無視を決め込んで寝てやろうかとも思ったが同じフロアを駆け回る音や何かをひっくり返す音、双子も楽しくなって宝探しに混ざっているのかいつの間にやら会話をする声と笑い声さえも聞こえ始めた。
「うるさい…やかましい……」
締め切ったカーテンの隙間から漏れ出る白い光が刺す時計をどうにか少し身を起こしてみれば午前9時。早い。早すぎる。何でこんなバカみたいに早い時間から館を宝探ししているんだ。目をつむり、何度も寝返りをうつが騒音によって夢への扉は固く閉ざされてしまったようでイライラしながらベットから降りてスリッパを履き、ノロノロとリビングへ向かった。いつもは後ろに流している長い前髪も寝起きではそうもいかず眠気で歪む視界をゆらゆら影のように揺れていた。
「……うるさい……。」
「あ、ベルちゃんおはよう」
「ベル様、おはよう」
「ベル様。今日早いね…」
「誰のせいだと思ってるんだ……まだ早朝だぞ……」
「早朝?まだ9時過ぎだけど。」
「だから早朝だと言っているんだ阿呆……」
「アンタいつもいつまで寝てんの?」
「ベル様いつもお昼まで寝てる…」
「ベル様お昼ごはんまで…」
「寝過ぎね。たまにはシャキッとしなさいよシャキッと!」
明るすぎて目が痛い。それに寝起き一発目でどうしてこんな賑やかな人間の相手をしなければならないんだ。ため息しか出ない。この賑やか集団が一瞬でも家から出ていってくれたらもう一度安眠できる気がする。寝ぼけた頭でもどうやら自分は天才らしい。ある考えを思いついて口を開いた。
「モノ、ジノ。そこのうるさい男を…」
「男????乙女ね」
「…乙女を連れて買い物に行ってきてくれないか?」
「…お買い物?」
「…おつかい?行っていいの?」
「嗚呼、やかましいのが一瞬でも家からいなくなってくれれば僕はもう一度眠れるし…りんごを買ってきて貰えればアップルパイが作れる」
「アップルパイ…」
「サクサクパイ…」
「それにそこの乙女はお金持ちだからな…何かうまいものでも買ってもらえ」
「ちょっとベルちゃん!?何言ってんのアタシも行くの?!」
「…カオル子ちゃんモノとお買い物いや?」
「…カオルちゃんジノとお出かけいや?」
「嫌なわけないじゃないかわい子ちゃんたち!でもアタシ上のところで騒動起こしてるのよ?大丈夫かしら、それだけが心配なんだけど」
「嗚呼、その点か……ちょっと待て」
そう言い残すと来た時と同じようにふらふら揺れながらベルベットはリビングから姿を消した。残された3人は突然の買い物に首を傾げるも楽しみな気持ちは拭いきれないのかモノとジノはカゴを用意し始めた。
「りんご…りんご…アップルパイ…」
「サクサクのパイ…アップルパイ…」
「2人ともアップルパイ好きなの?」
「うん…大好き」
「うん…美味しいよ…」
「今日はそのアップルパイの材料をおつかいに行くのねぇ。
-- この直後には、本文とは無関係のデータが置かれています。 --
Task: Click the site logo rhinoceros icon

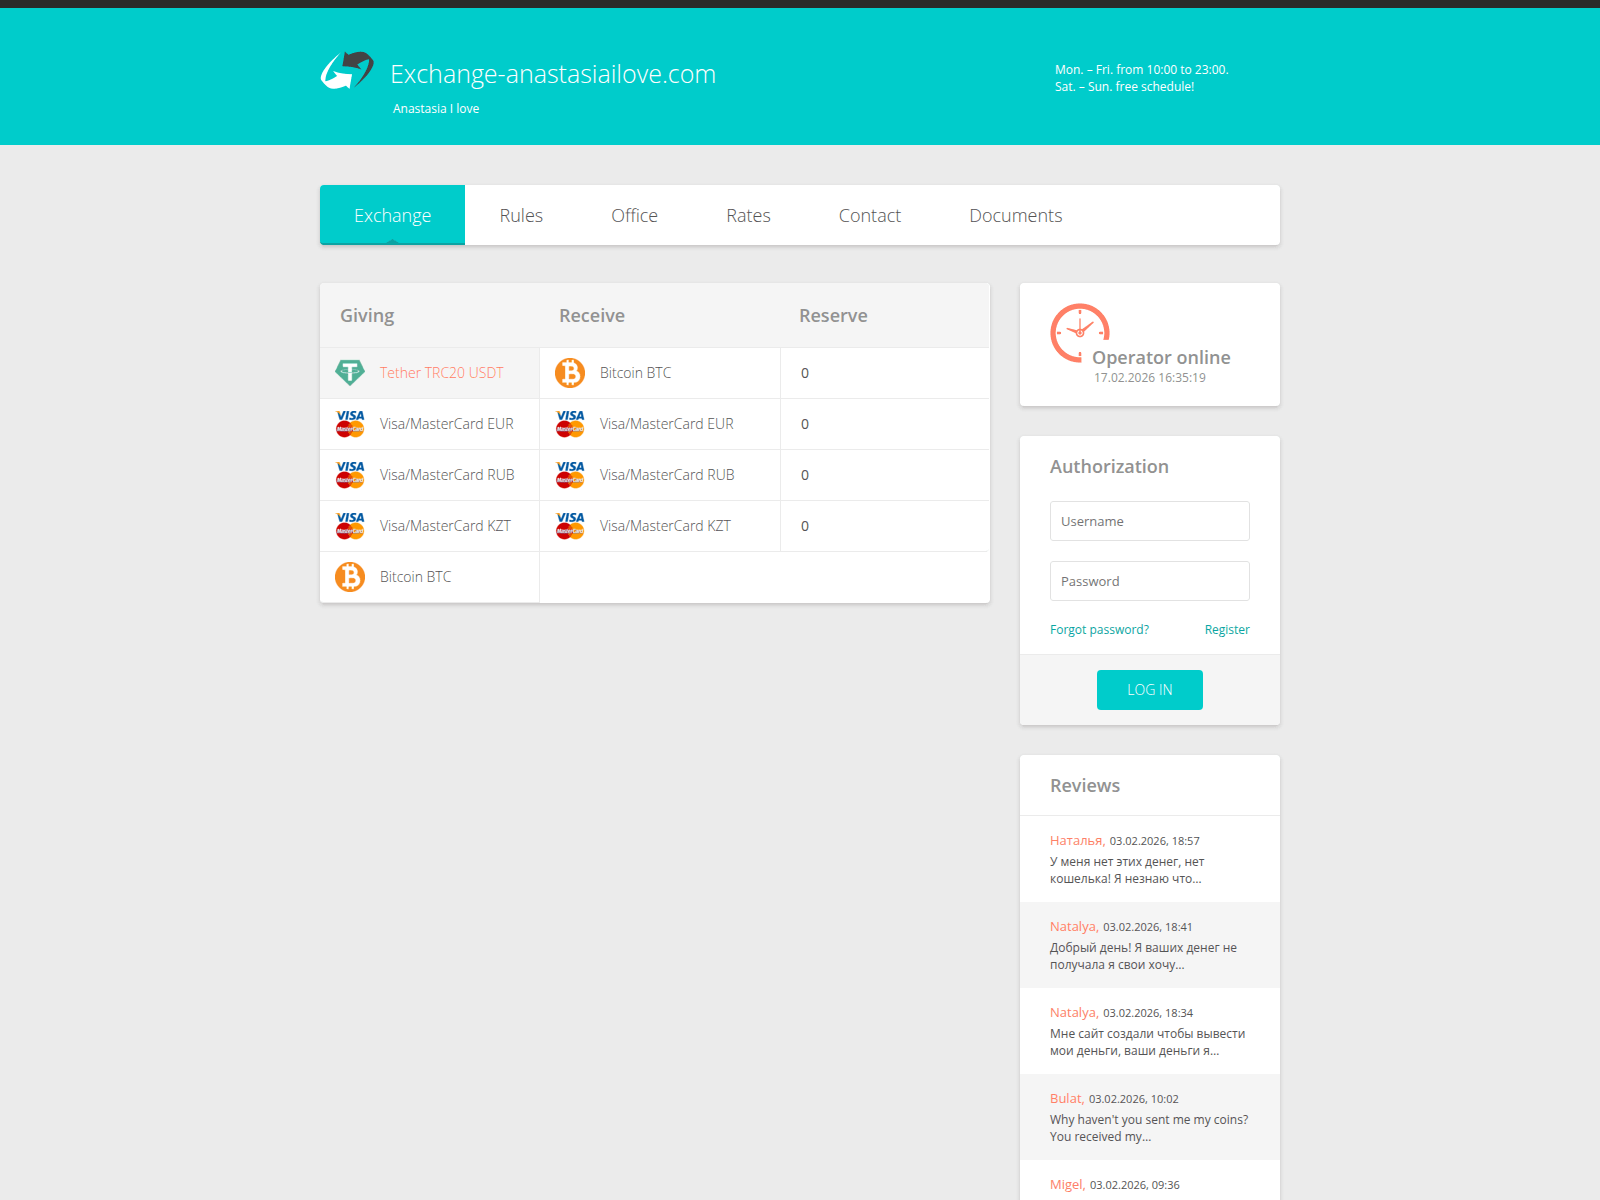Action: [x=348, y=70]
ベルちゃんが作ってくれるの?」
「ううん…モノとジノで作るの」
「そう…2人で作るの」
「結局ベルちゃんは何にもしないんじゃないの!」
アップルパイに関する話で盛り上がっていればしばらくしてベルベットがまた幽霊のように現れた。今度は手に何かを持って。
「コレ…つけてけ……」
「あ、おかえりベルちゃん。ってそれ何?紐パン?」
「突っ込まないからな僕は。コレをつければお前のことは誰もあの時のオネエだと気がつかないだろ。」
「どうやってつけるの?てかコレほんとに何」
「顔につける…こっちこい…」
手招きをしてカオル子が自身の目の前にくれば黒い布に金色の魔法陣のような模様が書かれた物を黒子がつける顔隠しのようにカオル子の目から下へつけて後頭部で結んだ。それをつけられても特段カオル子に変化が生じることはなく不思議そうに首を傾げた。
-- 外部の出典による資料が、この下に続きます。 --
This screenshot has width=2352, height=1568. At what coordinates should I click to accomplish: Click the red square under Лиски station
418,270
「コレをつけていれば…お前の存在は認識できるが記憶がぼやけて顔の特徴は判断されまい…ただ外れれば…顔がバレるから気をつけろ…僕は寝る…」
「あ、ありがとう…え、ほんとに行けるのコレ?」
「なんだ…僕を疑っているのか…」
「いやアンタがすごい魔法使いだってのは知ってるから疑わないけど」
「じゃあいいだろ…早く行って来い…」
「行ってきます、ベル様」
「行ってくるね、ベル様」
双子が眠そうなベルベットにまとわりついていけば眠く不機嫌そうだったベルベットも彼らの頭を優しく撫でていた。本当に彼らを召使いとして扱っているのか愛しているのかわからない。ひとしきり撫でられるのに満足すると双子はカオル子の横に戻ってきた。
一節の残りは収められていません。